As a data replication solution, mirroring in Fabric is a low-cost and low-latency solution to bring data from various systems together into a single analytics platform. You can continuously replicate your existing data estate directly into Fabric's OneLake, including data from Azure SQL Database, Azure Cosmos DB, and Snowflake.

Mirroring in Fabric allows users to enjoy an end-to-end product that is designed to simplify your analytics needs. Built for openness and collaboration between Microsoft and technology solutions that can read the open-source delta lake table format, mirroring is a low-cost, and low-latency solution that allows you to create a replica of your data in OneLake, which can be used for all your analytical needs. For more details about Fabric mirroring review the Fabric documentation.

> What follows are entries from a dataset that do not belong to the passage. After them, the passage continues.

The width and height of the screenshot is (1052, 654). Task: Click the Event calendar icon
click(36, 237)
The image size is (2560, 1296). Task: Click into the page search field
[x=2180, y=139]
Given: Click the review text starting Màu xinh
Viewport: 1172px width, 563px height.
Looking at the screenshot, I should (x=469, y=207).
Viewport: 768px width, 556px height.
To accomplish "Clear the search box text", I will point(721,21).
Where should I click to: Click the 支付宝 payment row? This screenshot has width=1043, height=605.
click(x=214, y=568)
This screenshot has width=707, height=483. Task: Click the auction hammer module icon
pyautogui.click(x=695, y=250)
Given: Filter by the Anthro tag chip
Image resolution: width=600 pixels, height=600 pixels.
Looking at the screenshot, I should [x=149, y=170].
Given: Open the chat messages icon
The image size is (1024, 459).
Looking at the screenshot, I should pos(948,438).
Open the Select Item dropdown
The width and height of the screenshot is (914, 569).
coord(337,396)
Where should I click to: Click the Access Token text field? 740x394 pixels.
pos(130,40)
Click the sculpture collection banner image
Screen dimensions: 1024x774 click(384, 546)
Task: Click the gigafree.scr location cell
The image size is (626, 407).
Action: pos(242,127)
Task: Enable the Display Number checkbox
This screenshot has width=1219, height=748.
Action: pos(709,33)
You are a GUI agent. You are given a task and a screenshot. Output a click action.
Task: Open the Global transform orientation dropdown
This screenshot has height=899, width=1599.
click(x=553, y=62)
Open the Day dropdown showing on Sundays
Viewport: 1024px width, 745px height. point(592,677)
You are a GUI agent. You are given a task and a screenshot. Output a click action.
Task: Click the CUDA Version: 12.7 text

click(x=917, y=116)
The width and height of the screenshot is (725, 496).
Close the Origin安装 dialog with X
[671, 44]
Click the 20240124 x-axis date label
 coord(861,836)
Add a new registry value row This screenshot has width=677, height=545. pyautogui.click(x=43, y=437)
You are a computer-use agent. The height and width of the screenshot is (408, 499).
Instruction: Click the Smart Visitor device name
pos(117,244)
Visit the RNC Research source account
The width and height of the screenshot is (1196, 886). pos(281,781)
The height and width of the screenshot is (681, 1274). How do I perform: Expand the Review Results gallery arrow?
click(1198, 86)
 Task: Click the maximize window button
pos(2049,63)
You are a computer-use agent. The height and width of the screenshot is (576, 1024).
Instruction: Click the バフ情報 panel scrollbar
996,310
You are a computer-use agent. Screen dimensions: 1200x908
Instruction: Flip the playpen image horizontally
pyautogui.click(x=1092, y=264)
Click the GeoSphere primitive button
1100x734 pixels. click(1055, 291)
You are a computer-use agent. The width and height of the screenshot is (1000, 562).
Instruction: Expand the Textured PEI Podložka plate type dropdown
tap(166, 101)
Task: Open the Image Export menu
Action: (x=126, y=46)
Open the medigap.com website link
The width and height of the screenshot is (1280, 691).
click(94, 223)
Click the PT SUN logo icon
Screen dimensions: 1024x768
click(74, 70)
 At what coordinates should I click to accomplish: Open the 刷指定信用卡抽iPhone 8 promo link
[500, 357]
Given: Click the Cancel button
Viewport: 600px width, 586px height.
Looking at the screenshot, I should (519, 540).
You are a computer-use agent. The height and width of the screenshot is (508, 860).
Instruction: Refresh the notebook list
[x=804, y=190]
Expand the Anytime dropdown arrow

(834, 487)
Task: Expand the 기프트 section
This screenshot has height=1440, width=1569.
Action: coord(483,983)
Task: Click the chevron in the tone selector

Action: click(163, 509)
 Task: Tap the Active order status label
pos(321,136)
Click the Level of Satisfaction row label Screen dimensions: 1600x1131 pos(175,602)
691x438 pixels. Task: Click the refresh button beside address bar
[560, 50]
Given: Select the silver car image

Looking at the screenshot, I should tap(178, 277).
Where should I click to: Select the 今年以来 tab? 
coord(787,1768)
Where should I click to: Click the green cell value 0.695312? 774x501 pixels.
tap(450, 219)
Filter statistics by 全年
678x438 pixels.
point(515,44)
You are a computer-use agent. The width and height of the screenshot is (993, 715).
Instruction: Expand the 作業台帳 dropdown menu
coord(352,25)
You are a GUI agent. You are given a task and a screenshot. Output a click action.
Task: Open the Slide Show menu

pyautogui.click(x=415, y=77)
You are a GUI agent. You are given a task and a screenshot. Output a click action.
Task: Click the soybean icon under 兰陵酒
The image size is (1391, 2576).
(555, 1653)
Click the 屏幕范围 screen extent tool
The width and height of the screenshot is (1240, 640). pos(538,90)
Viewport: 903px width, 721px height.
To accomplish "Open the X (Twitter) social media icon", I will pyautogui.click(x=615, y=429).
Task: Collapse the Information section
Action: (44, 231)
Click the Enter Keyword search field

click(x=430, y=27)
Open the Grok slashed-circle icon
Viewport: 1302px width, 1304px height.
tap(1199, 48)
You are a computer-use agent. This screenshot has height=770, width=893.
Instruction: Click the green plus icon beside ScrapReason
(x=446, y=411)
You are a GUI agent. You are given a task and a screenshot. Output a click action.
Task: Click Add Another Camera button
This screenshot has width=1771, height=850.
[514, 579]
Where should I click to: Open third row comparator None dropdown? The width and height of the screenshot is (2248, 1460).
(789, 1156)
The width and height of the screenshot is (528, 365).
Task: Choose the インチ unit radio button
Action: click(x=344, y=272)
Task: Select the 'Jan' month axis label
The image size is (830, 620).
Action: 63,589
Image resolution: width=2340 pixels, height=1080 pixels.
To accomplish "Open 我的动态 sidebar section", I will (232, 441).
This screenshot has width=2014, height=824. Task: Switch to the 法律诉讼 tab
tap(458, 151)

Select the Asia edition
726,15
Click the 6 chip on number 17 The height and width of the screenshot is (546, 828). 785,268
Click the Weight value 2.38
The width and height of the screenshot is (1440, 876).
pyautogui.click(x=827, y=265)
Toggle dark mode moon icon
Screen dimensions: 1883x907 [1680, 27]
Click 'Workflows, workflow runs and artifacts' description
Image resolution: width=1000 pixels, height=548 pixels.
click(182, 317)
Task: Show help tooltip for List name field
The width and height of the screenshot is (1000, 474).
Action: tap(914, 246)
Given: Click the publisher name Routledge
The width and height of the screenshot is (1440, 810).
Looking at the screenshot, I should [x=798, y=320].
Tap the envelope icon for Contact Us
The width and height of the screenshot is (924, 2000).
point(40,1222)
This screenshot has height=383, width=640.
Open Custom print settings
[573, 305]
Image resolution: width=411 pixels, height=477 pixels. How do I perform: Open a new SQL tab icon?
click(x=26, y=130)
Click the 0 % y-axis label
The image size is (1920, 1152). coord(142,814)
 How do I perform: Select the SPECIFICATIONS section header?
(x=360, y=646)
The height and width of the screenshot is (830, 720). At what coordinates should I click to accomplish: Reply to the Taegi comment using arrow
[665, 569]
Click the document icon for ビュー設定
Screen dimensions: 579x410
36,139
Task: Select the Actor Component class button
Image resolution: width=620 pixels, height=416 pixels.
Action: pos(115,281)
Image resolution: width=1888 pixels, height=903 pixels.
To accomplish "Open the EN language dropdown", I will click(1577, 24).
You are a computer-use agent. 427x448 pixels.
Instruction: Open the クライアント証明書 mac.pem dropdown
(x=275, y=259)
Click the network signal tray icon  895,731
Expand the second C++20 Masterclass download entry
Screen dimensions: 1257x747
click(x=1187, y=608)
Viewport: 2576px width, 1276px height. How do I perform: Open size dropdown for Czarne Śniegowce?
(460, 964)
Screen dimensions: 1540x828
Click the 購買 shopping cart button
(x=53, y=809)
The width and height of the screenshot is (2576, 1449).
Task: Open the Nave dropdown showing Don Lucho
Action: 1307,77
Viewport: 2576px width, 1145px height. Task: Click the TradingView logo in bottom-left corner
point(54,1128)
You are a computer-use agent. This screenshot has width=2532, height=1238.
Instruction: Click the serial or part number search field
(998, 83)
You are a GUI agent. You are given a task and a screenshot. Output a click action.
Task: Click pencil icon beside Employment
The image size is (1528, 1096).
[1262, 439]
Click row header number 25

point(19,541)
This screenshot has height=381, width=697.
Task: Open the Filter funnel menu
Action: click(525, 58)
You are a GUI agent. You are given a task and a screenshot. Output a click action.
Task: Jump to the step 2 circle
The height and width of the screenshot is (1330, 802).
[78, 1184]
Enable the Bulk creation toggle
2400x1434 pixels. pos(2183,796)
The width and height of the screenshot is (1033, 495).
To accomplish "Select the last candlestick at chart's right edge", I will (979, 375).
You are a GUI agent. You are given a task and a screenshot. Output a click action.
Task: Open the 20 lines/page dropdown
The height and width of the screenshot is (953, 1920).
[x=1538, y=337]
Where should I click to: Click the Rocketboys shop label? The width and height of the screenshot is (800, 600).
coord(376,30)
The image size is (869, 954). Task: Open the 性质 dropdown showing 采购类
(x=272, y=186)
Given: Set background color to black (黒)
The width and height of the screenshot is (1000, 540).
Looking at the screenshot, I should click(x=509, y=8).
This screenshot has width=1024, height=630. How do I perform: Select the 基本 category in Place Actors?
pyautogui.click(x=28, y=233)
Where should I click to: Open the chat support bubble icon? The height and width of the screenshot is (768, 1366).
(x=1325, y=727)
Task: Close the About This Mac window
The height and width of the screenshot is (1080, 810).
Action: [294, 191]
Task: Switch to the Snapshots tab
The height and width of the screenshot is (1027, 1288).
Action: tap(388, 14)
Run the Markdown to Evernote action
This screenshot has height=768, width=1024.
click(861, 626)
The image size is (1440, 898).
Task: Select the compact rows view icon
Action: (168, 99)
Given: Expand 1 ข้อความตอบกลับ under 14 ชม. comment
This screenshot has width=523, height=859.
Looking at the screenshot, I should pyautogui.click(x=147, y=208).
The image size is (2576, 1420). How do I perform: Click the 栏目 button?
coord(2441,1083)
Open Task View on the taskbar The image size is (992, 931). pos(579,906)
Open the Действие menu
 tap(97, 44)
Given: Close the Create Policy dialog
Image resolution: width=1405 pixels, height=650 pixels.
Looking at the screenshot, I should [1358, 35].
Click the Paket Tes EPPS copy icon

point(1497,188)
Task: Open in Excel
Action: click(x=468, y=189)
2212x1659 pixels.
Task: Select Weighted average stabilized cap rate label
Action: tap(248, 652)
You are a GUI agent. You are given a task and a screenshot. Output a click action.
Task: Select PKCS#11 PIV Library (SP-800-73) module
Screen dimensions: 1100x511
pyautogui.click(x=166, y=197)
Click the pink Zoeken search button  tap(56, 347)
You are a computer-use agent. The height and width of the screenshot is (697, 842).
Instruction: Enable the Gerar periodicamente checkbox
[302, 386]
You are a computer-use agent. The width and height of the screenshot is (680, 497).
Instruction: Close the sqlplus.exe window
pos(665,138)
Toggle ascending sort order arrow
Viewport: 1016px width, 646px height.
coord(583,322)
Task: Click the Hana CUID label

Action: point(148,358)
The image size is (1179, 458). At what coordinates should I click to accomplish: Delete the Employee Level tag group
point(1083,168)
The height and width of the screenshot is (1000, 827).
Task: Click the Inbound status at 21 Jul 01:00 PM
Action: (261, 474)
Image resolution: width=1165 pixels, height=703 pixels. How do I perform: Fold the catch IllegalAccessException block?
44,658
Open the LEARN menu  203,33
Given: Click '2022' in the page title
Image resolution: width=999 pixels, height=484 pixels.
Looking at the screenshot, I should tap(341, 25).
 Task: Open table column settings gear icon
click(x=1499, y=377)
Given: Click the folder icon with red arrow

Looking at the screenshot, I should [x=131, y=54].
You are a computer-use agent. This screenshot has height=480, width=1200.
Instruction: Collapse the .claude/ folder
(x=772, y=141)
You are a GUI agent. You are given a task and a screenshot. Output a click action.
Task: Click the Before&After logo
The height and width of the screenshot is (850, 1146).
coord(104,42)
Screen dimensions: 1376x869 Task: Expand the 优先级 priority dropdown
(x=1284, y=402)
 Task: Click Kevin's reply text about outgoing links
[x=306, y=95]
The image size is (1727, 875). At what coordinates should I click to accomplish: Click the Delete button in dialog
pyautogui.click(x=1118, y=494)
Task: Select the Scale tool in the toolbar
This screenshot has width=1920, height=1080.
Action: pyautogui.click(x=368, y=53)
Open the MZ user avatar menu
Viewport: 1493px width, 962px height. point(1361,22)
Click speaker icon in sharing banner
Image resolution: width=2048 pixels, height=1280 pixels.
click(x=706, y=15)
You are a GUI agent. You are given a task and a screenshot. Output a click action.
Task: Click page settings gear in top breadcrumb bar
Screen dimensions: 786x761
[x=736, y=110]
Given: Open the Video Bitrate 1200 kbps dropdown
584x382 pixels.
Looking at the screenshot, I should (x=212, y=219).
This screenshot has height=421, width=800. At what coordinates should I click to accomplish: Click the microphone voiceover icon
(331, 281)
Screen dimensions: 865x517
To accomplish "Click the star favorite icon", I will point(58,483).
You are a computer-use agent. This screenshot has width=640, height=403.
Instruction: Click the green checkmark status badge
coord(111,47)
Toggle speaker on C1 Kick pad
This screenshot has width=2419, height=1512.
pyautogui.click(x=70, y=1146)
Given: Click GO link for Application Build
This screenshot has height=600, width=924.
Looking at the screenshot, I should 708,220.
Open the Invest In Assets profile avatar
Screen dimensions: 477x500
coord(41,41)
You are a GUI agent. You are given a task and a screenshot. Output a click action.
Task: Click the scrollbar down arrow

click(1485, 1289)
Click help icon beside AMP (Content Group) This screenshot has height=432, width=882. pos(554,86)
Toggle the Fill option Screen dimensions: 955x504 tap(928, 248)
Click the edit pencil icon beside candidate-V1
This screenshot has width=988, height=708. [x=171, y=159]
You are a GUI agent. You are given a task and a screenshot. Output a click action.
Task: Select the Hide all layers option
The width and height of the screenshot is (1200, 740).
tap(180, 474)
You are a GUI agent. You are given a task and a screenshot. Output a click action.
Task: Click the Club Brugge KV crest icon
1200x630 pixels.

Configure data quality for a Fabric mirrored database

  1. Enable mirroring in your Fabric tenant. Power BI administrators can enable or disable Mirroring for the entire organization or for specific security groups, using the setting found in the Power BI admin portal. Mirroring is enabled by creating a secure connection to your operational data source. You choose whether to replicate an entire database or individual tables and mirroring will automatically keep your data in sync. Once set up, data will continuously replicate into the OneLake for analytics consumption.

  2. After enabled mirroring and initiated replication, confirm that mirroring replication successfully completes.

  3. Open the SQL analytics endpoint.

    Screenshot to navigate sql end point.

  4. On the Reporting tab, select Automatically update semantic model.

    Automatically update semantic model.

  5. Go to Microsoft Purview Data Map and scan the data source. Use service principal authentication.

    Use service principal for datamap scan.

  6. When the scan is complete, associate the new data assets with a data product in Microsoft Purview Unified Catalog for curation and data quality assessment.

  7. In your data product, select the mirrored database (not individual tables) from the catalog. It should be available as a Power BI dataset.

    Select Power BI dataset

  8. All the tables inside your mirrored database should be added automatically to the data product as OneLake Delta Tables.

    Screenshot of the One Lake Delta Table.

  9. In the Data quality area of Heath management in Unified Catalog, run a data quality scan or profile your data as usual.

Important

  • Use service principals for data map scans, and a managed identity for data quality scans.
  • Select the mirrored database instead of individual tables.
  • Update semantic model every time.
  • If your mirrored database tables aren't available in the Fabric Lakehouse then contact with Fabric support.
  • Data quality scanning is supported only for Lakehouse delta, iceberg, and parquet files format.
  • There's a dependency on Fabric team to differentiate shortcut items from native items in the OneLake SDK for Lakehouse subartifacts. For now all shortcut items (tables and files) will be considered as native items in scanning.